(VOVWORLD) - À Hanoï, une exposition consacrée aux stèles des docteurs du Temple de la Littérature marie tradition et technologies numériques. Une manière contemporaine de faire parler la pierre.
Photo: Thuy Tiên/VOV1 |
Au Temple de la Littérature, haut lieu du savoir vietnamien, les stèles des docteurs ne se contentent plus de témoigner en silence. Depuis le 6 février, l’exposition «Histoire gravée dans la pierre» propose une lecture renouvelée de ces 82 monuments consacrés aux lauréats des concours mandarinaux.
Le parti pris est clair: conjuguer mise en scène traditionnelle et dispositifs numériques interactifs. Loin d’un simple accrochage de documents, le parcours explore quatre grands axes – le système éducatif confucéen, l’organisation des concours, les politiques de recrutement des talents et les figures marquantes issues de cette élite lettrée.
Les technologies numériques et de projection sont utilisées pour transformer les documents historiques en images saisissantes. Photo: Thuy Tiên/VOV1 |
Au cœur du dispositif, une installation attire les visiteurs. Kim Phuong, de la société BSM Labs, spécialisée dans les applications d’intelligence artificielle pour le patrimoine, en détaille le fonctionnement.
«Les visiteurs appuient sur une touche correspondant à une stèle. À ce moment-là, la tortue s’illumine pour indiquer son emplacement exact. Quand le capteur s’active, les informations apparaissent à l’écran et on peut lancer une vidéo.

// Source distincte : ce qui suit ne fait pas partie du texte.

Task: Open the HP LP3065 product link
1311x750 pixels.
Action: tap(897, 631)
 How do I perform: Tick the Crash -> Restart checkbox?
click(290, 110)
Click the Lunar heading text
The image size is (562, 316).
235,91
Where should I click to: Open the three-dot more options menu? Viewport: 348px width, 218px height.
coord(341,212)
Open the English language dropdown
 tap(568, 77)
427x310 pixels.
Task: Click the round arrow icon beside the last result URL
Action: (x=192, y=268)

Ces vidéos reposent sur un travail artisanal minutieux:On crée d’abord des bas-reliefs en argile, entièrement modelés à la main. Ensuite, l’intelligence artificielle et les outils de post-production transforment ces scènes en animations», a-t-il partagé.
L’exposition s’inscrit d’ailleurs dans la continuité des parcours permanents du site – «Quôc Tu Giam, première école nationale» ou encore «Source de la voie confucéenne» – renforçant la cohérence d’ensemble.
Photo: Thuy Tiên/VOV1 |
Pour Truong Quôc Toan, membre de l’équipe de conception, le défi était d’abord éditorial.
«Les textes des stèles sont très inégaux: certains sont longs, d’autres très courts. Nous avons cherché les éléments communs aux 82 stèles pour les présenter de manière structurée. Cela permet de mieux comprendre l’histoire de chaque docteur, la politique de recrutement des talents des souverains, et le parcours des candidats aux concours», a-t-il noté.
Derrière l’innovation technologique, l’ambition reste patrimoniale: rendre sensible ce qui, pendant des siècles, fut gravé dans la pierre. L’exposition revendique une approche immersive – «toucher l’histoire, découvrir le patrimoine» – et invite à relire la tradition confucéenne non comme un vestige figé, mais comme un héritage dont certaines valeurs continuent d’irriguer la société contemporaine.